- YOUR TASKS
**a.** In the passage on Chinese character frequency, rewrite everything from "Wenlin 216x93.png Appendix" down to "forty thousand characters.", replacing "seven thousand" with "eight thousand".
**b.** According to the passage on Chinese character frequency, how many characters does the Kangxi dictionary of 1716 A.D. contain?

Frequency Statistics

From Wenlin Guide
Jump to navigation Jump to search

Wenlin 216x93.png Appendix A of the Wenlin User’s Guide

People often ask, “How many Chinese characters are there?” A moderately sized Chinese dictionary might have entries for seven thousand characters. The Unicode Standard (6.0) specifies codes for over seventy thousand (so far). The authoritative Kangxi dictionary of 1716 A.D. contains forty thousand, which Dr. L. Wieger said “may be plainly divided as follows: 4000 characters in common use; 2000 proper names and doubles of limited use; 34,000 monstrosities of no practical use.” (Chinese Characters, Dover Publications, Inc., New York.) We would hesitate to call any character a “monstrosity”, but it’s true that some characters are used far more often than others, and the practical importance of a character is closely related to its frequency of usage. Nobody really knows forty thousand characters.

If you know a thousand Chinese characters, you know a lot more than a thousand Chinese words or phrases. A Chinese word may contain one or more characters, and a large number of words or phrases can be built from a small number of characters. The approximate meaning of a polysyllabic compound word is usually easy to learn, given the meanings of the individual characters in the compound. (Looking at it another way, “knowing” a character really entails knowing the meanings of the compounds in which it commonly occurs.)

- AVAILABLE DATA
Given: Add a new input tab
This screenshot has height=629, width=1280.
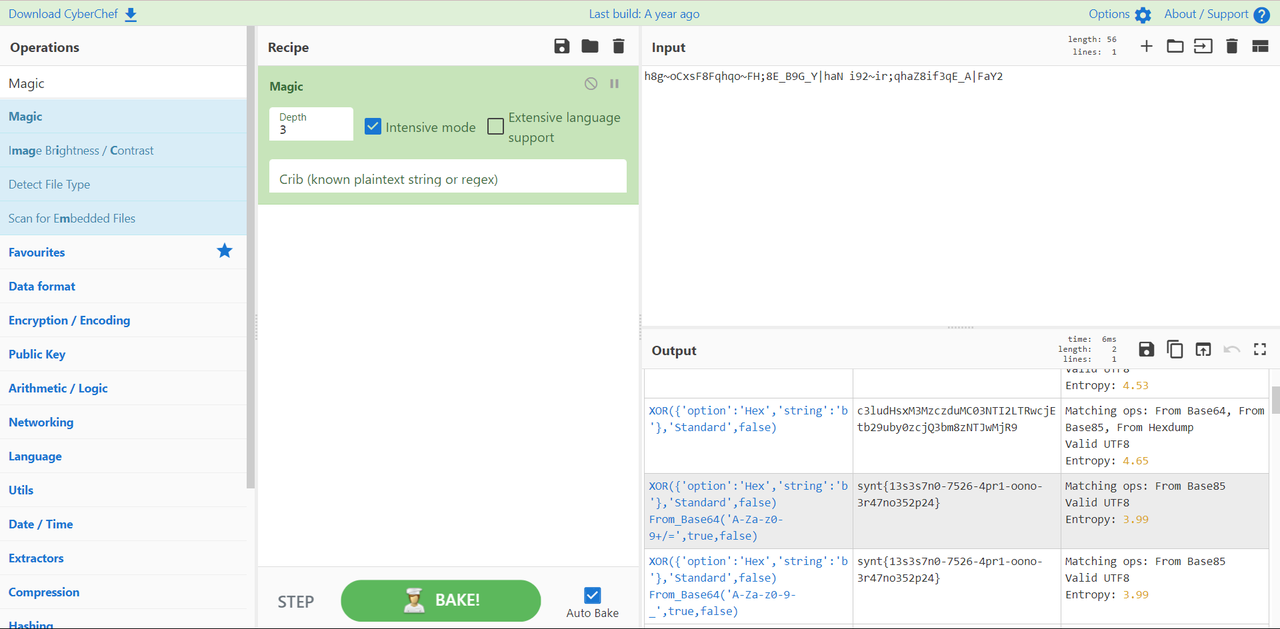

- ANSWER LIST
**a.**
Wenlin 216x93.png Appendix A of the Wenlin User’s Guide

People often ask, “How many Chinese characters are there?” A moderately sized Chinese dictionary might have entries for eight thousand characters. The Unicode Standard (6.0) specifies codes for over seventy thousand (so far). The authoritative Kangxi dictionary of 1716 A.D. contains forty thousand, which Dr. L. Wieger said “may be plainly divided as follows: 4000 characters in common use; 2000 proper names and doubles of limited use; 34,000 monstrosities of no practical use.” (Chinese Characters, Dover Publications, Inc., New York.) We would hesitate to call any character a “monstrosity”, but it’s true that some characters are used far more often than others, and the practical importance of a character is closely related to its frequency of usage. Nobody really knows forty thousand characters.

**b.** Forty thousand.